Kulislere göre AKP, bir “mini anayasa”yla Cumhurbaşkanlığı Seçimleri için yüzde 50+1 yerine, “40+1” ya da “en çok oyu alan seçilsin” seçeneklerini tartışıyor.

Kaynak: Haber Merkezi
AKP, 'mini anayasa'yı tartışıyormuş: Yüzde 40+1 alan cumhurbaşkanı olsun
Fotoğraf: AA

Birinci turda adaylardan birinin geçerli oyların yüzde 50’sinden bir oy fazlasını almasını zorunlu kılan kural nedeniyle seçimler ikinci tura kalınca, iktidar bu sistemi değiştirmenin arayışına girdi.

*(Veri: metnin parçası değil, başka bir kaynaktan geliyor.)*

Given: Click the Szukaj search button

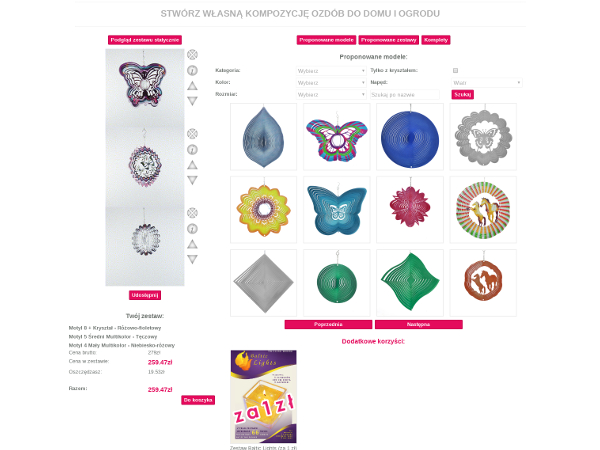Looking at the screenshot, I should tap(463, 95).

Cumhurbaşkanı Recep Tayyip Erdoğan, Almanya dönüşü 50+1’in değişip değişmeyeceğine ilişkin bir soruya şöyle yanıt vermişti: “Çoğunluğu alanın seçilmesi halinde cumhurbaşkanlığı seçimi de seri olur, uğraştırmaz, yanlış yollara sevk etmez. Mevcutta 50+1 mecburiyeti partileri yanlış yollara sevk ediyor. Kimin eli, kimin cebinde belli değil. Yok altılı, yok on altılı masa.”

Erdoğan’ın bu açıklamaları yeni düzenlemenin sinyalini verdi.

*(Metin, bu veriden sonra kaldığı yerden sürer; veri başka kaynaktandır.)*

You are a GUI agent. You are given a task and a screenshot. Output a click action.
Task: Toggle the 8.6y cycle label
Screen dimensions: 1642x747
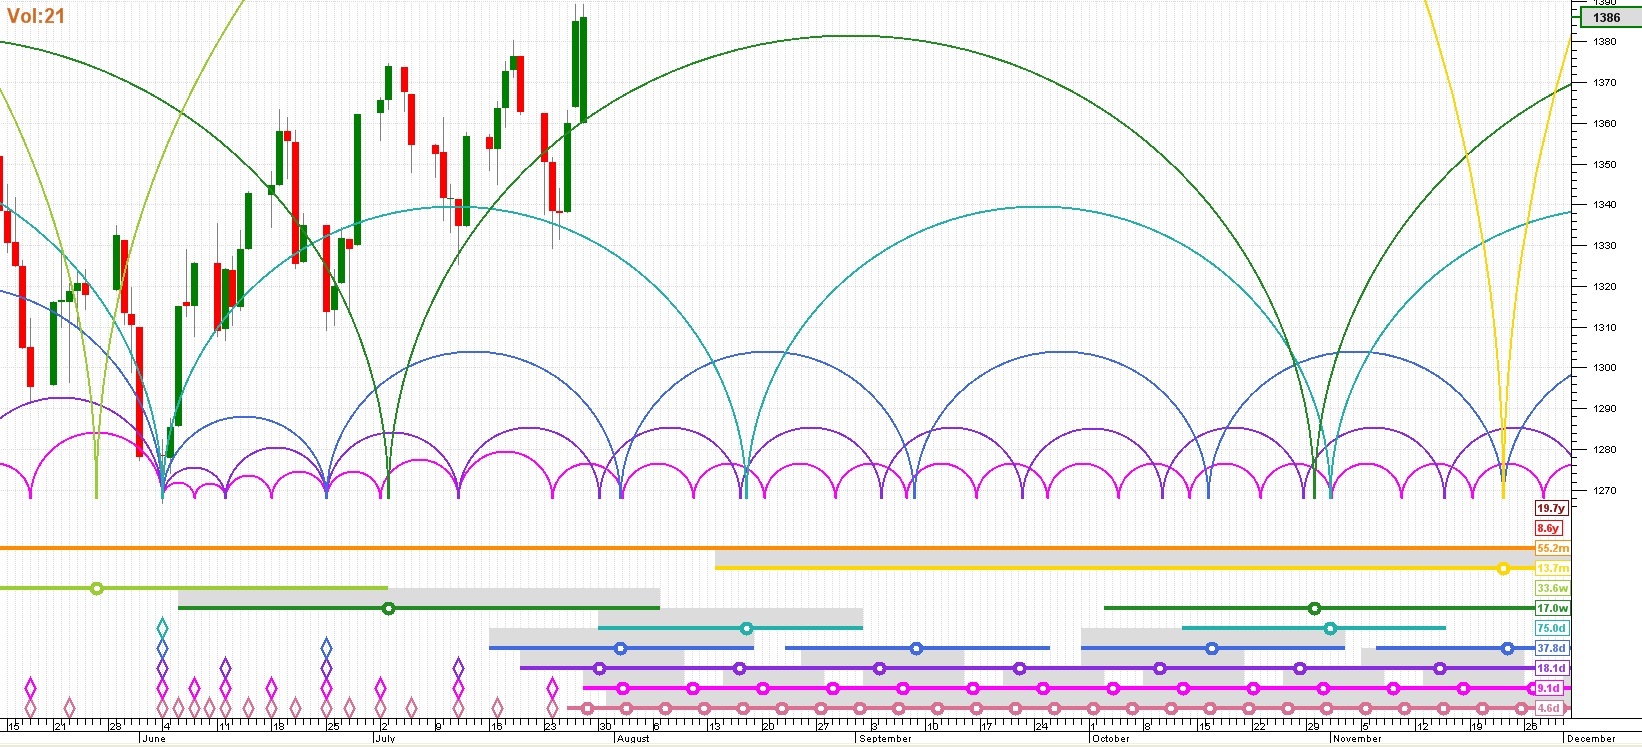[1548, 529]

Hürriyet’in haberine göre AKP, bu değişikliği uzun süredir dile getirdiği “sivil anayasa” çalışmalarıyla birleştirmeyi tartışıyor.

MASADAKİ SEÇENEKLER

Bu kapsamda, mini Anayasa değişikliği paketinde 50+1 yerine, “40+1” ya da “en çok oyu alan seçilsin” seçenekleri üzerinde durulduğu belirtiliyor. Cumhurbaşkanı adaylığında iki dönem kuralıyla ilgili herhangi bir değişikliğin olmayacağı kaydedilen söz konusu pakette, aile ve başörtüsü düzenlemelerinin de yer alacak. AKP’nin bu konuda partileri ziyaret edeceği, özellikle İYİ Parti ile uzlaşı arayacağı öne sürüldü.

OLMAZSA OLMAZ DEĞİLMİŞ

AKP Genel Sekreteri Fatih Şahin de 50+1 sistemiyle ilgili Twitter’dan şöyle açıklama yapmıştı: “Cumhurbaşkanı seçimi için aranan ‘salt çoğunluk’, bir başka ifadeyle ‘50+1’ şartı Cumhurbaşkanlığı Hükümet Sistemi’nin olmazsa olmaz unsuru değildir. Nitekim dünyanın bir çok demokratik ülkesinde farklı oranlar uygulanmaktadır. Bu düzenlemenin yürürlüğe girmesinden bugüne siyaset sahnesinde yaşananlar bu şartın siyaset kurumu ve millet iradesi üzerinde bir baskı unsuru haline geldiğini, siyasetin doğal mecrasını tahrip ettiğini, parçalı ve istikrarsızlığa gebe bir tablo oluşturduğunu gözler önüne sermiştir.”